PROBLEM TO SOLVE: Retype the entries below exactly, and keep every picture out of your version.
-------- SOURCE RECORDS
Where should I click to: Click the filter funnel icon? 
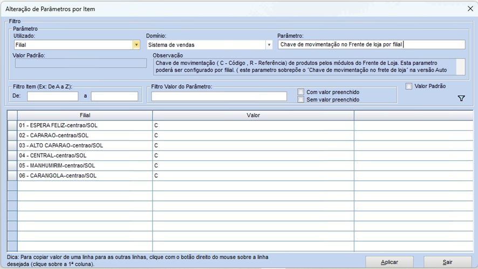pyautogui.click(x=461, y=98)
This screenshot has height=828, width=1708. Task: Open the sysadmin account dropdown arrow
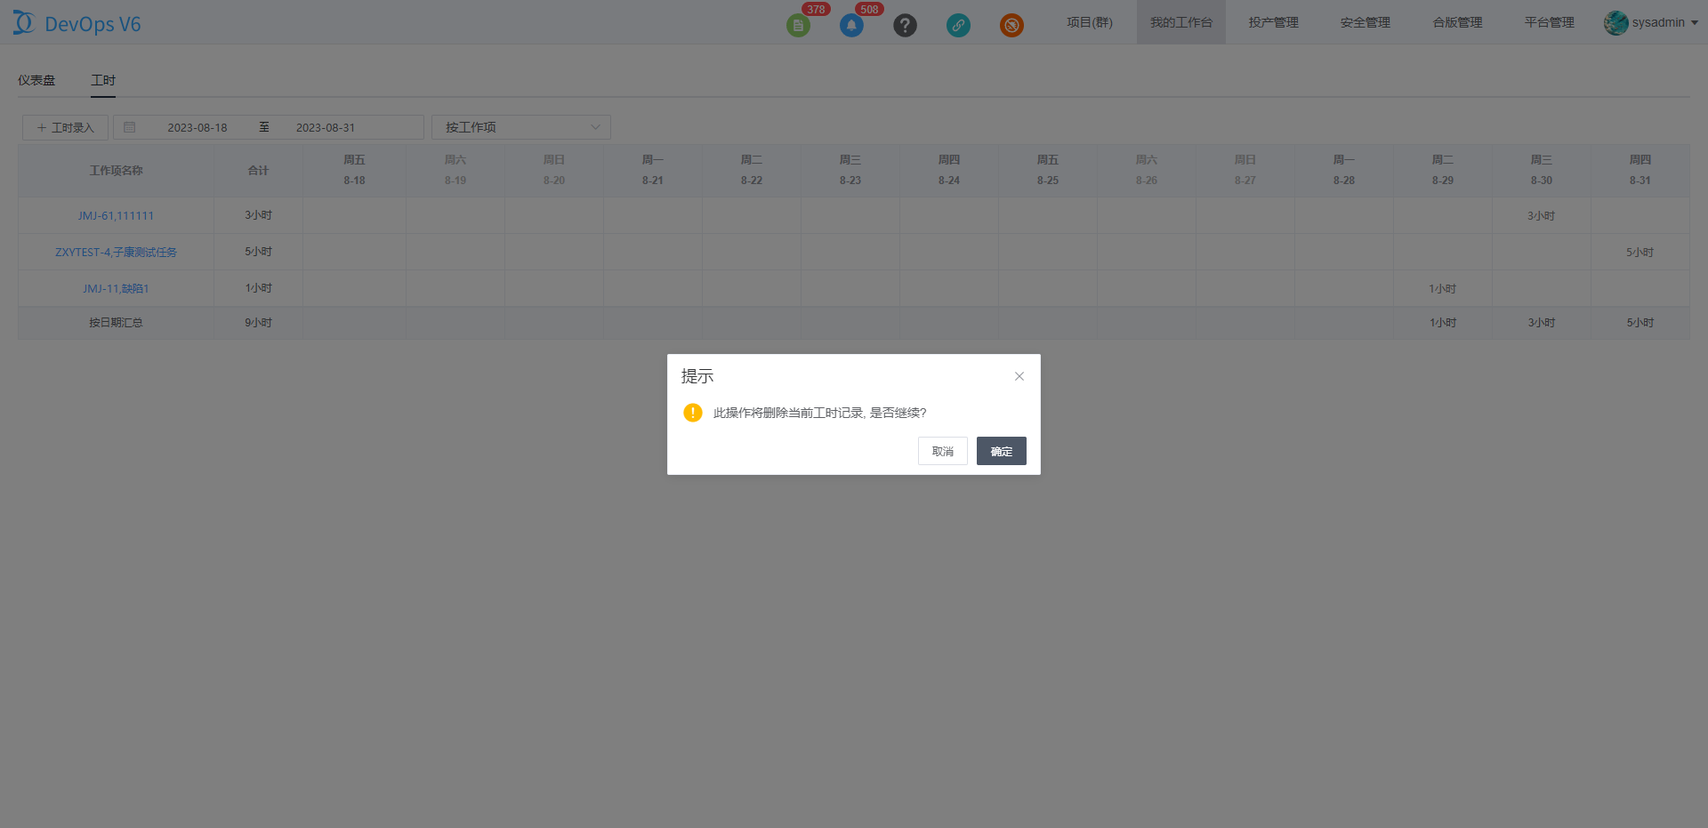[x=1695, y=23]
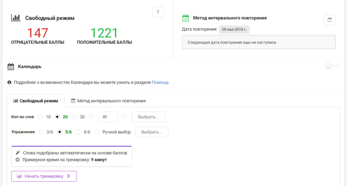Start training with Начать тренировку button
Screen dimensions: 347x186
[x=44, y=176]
----------------
TASK RESPONSE:
Where should I click to: Click the filter funnel icon? 
pyautogui.click(x=461, y=98)
This screenshot has height=828, width=1708. Task: Open the sysadmin account dropdown arrow
[x=1695, y=23]
Start training with Начать тренировку button
Screen dimensions: 347x186
[x=44, y=176]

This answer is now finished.